Write out the records again with "screenshot" replaced by "page image" and everything else unchanged. Leave out the pictures.

- - -

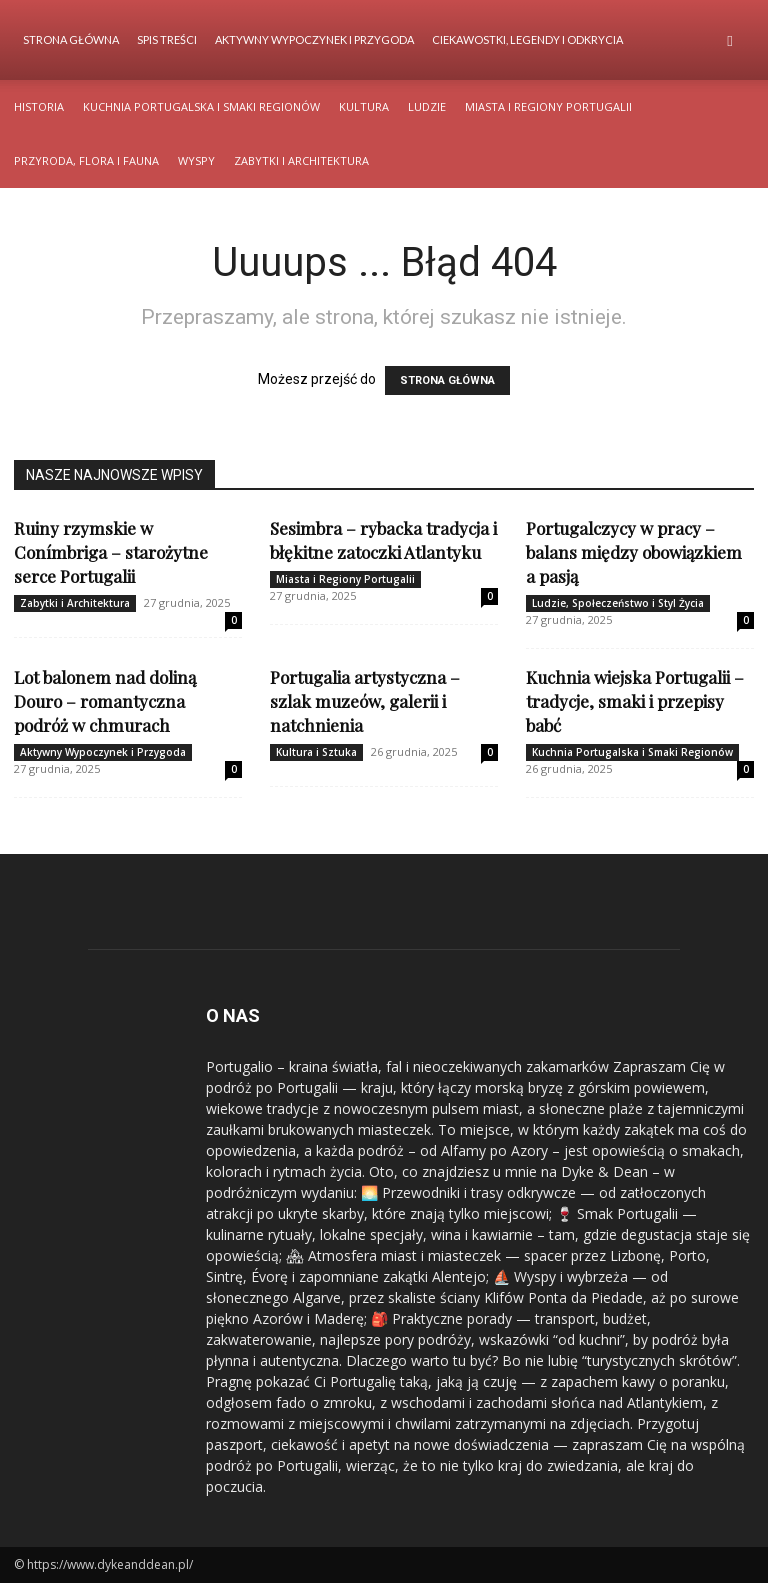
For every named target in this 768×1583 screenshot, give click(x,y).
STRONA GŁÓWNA (447, 380)
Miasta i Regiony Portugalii (548, 106)
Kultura (364, 106)
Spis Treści (167, 39)
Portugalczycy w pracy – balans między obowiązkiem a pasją (634, 552)
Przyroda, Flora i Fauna (86, 160)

- - -

**Response**
For every named target in this 768×1583 page image, give click(x,y).
STRONA GŁÓWNA (447, 380)
Miasta i Regiony Portugalii (548, 106)
Kultura (364, 106)
Spis Treści (167, 39)
Portugalczycy w pracy – balans między obowiązkiem a pasją (634, 552)
Przyroda, Flora i Fauna (86, 160)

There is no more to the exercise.